─── Data shown ───
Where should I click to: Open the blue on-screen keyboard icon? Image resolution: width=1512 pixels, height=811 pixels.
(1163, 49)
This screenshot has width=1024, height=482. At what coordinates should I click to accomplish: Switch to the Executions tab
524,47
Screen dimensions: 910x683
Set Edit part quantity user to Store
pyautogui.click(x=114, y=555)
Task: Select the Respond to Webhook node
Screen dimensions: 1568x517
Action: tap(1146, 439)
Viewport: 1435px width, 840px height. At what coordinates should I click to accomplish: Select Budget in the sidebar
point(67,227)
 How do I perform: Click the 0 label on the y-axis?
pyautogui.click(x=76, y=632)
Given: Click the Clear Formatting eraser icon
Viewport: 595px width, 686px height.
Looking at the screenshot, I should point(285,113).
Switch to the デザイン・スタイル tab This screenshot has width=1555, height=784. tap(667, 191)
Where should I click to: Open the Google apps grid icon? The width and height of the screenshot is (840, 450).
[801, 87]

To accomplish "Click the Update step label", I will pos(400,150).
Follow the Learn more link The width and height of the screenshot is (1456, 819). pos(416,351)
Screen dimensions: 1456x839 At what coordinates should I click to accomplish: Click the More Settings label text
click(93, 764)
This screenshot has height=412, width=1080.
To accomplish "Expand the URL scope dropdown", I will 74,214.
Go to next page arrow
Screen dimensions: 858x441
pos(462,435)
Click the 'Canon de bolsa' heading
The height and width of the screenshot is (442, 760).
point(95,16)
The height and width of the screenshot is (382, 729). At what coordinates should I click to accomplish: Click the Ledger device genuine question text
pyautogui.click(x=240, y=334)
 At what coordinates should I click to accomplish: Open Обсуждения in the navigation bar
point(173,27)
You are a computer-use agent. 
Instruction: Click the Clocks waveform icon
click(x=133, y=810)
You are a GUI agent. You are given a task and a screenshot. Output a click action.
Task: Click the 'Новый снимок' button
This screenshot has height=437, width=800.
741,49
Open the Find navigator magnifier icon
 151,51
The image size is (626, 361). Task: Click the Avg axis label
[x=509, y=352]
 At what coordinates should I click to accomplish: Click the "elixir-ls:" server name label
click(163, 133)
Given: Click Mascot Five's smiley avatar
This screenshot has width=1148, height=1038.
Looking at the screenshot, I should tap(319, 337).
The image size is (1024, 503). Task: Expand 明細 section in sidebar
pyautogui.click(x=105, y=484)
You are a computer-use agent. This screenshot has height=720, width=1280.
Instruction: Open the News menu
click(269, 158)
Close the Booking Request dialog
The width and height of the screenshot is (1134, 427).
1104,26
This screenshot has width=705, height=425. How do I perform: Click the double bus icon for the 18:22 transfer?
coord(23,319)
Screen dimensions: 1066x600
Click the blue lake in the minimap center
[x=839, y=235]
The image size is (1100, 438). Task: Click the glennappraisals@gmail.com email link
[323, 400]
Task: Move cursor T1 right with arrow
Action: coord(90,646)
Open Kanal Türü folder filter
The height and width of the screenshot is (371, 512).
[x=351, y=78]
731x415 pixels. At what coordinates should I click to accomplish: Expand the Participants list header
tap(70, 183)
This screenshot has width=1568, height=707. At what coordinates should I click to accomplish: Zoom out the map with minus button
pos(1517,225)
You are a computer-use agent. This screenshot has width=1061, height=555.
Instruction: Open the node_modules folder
───
Short task:
Show every line of the records above that contains the word "link".

Exercise result:
Follow the Learn more link The width and height of the screenshot is (1456, 819). pos(416,351)
The image size is (1100, 438). Task: Click the glennappraisals@gmail.com email link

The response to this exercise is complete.